Nathan Alonso has endured more than a year in and out of the hospital undergoing chemotherapy and radiation sessions, but it’s impossible to tell by looking at him that this type of treatment sickens most patients and zaps them of their energy.
In fact, Nathan, at 5 years old, exhibits the same boundless zeal and eagerness to play as any child his age. One recent afternoon he ran a few laps around the playground at his family’s Morgan Hill apartment complex, racing against his brother Xavi, 3, and father Jonathan Alonso. In between laps, he was distracted by a new remote-controlled car that he wanted to teach Xavi how to operate.
“Even his doctors are surprised at how well he’s reacted to the medication,” said Nathan’s mother Lizzette Alonso. “He runs down the hallways of the hospital. I’m surprised he’s been able to tolerate it.”
In March 2013, Nathan was diagnosed with rhabdomyosarcoma, a rare type of childhood cancer that creates malignant tumors that attack the muscles attached to bones, according Lizzette. On March 29 last year, doctors pulled a softball-sized tumor from his abdomen.

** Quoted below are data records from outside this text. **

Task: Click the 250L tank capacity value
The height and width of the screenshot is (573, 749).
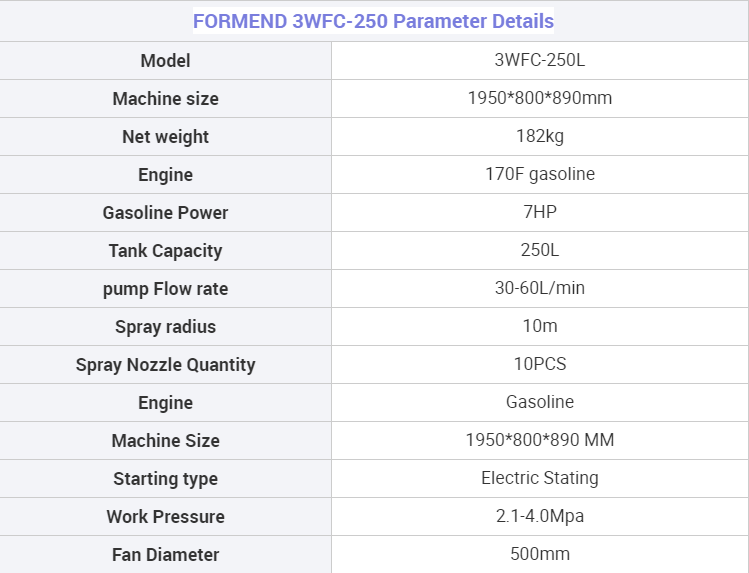Action: (540, 250)
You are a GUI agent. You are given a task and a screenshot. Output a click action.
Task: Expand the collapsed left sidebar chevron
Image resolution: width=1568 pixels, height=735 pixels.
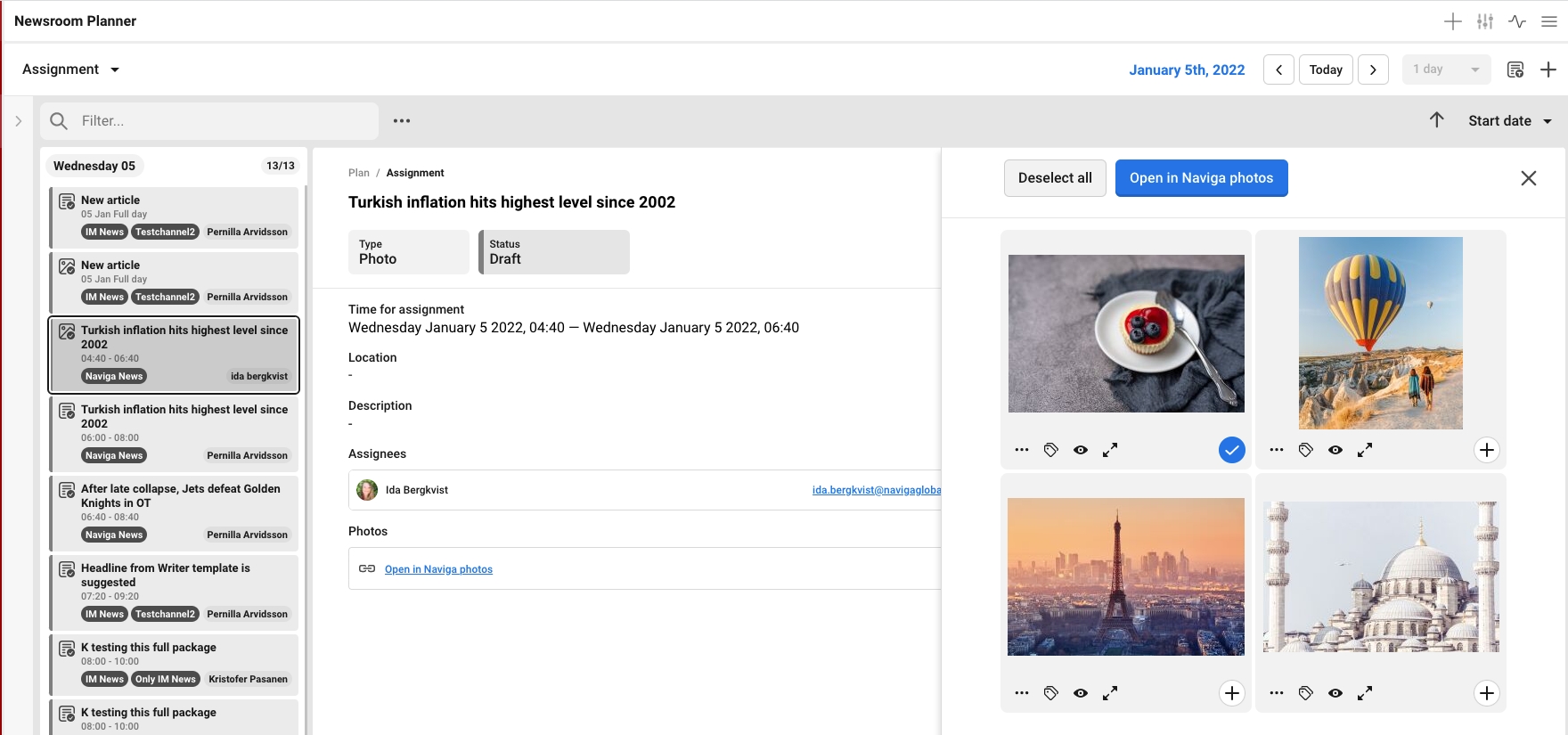tap(18, 121)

Almost immediately, Nathan’s doctors at Lucile Packard Children’s Hospital in Palo Alto prescribed a “very aggressive treatment,” Lizzette said. Ultimately, Nathan went through 20 rounds of chemotherapy, each requiring hospital visits of up to five days at a time, and almost as many radiation treatment sessions. The only obvious side effect shown by Nathan is his loss of hair.

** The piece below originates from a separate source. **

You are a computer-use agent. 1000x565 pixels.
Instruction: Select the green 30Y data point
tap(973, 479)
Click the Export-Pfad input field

In March of this year, Nathan’s doctors told him and his family he is cancer-free, and he received his last chemotherapy treatment in May, Lizzette said. Doctors celebrated by giving him balloons and a superhero cape.
His family celebrated by taking Nathan and Xavi to Puerto Vallarta, Mexico, where they visited their great-grandfather. They just returned from the trip earlier this week.
“They didn’t want to leave,” Lizzette said of Nathan and Xavi.
Now Nathan has one more round of radiation therapy in an attempt to repair some damage done to his bones by the cancer, his mother said. After that will be periodic checkups with the doctor to ensure his cancer hasn’t returned.
Throughout Nathan’s ordeal, his devoted parents have taken the opportunity to try to raise awareness of his disease and childhood cancer in general, which they say receives only a fraction of attention and research funding that other types of cancer get. They plan to continue to try to bring more attention to childhood cancer research even though Nathan is cancer-free.
Friends and family have followed Nathan’s treatment and progress through social media, under the hashtag “littlenathansbattle” on Instagram and Facebook. His parents made T-shirts in his honor that read “Praying for Nathan Alonso” on the back. Nathan has received care packages from people who have never met him.
There are many different kinds of childhood cancer, and Nathan’s—known as ERMS for short—is among the most rare, according to the American Childhood Cancer Organization. The cause of ERMS is unknown, and usually develops in utero. ERMS accounts for between 5 to 8 percent of all childhood cancers.
“The doctor said about 20 kids a year in the U.S. (are diagnosed) with this cancer,” Lizzette said.
September is National Childhood Cancer Awareness Month. The Alonsos would like to see an effort to mark the occasion locally, perhaps by placing gold ribbons on trees and light posts in downtown Morgan Hill or at local schools.
“We can’t believe kids go through this and people don’t know about it,” said Jonathan, who works at a local telecommunications store and is studying accounting at Gavilan College. “This is pretty much our future,” he added, pointing at Nathan and Xavi.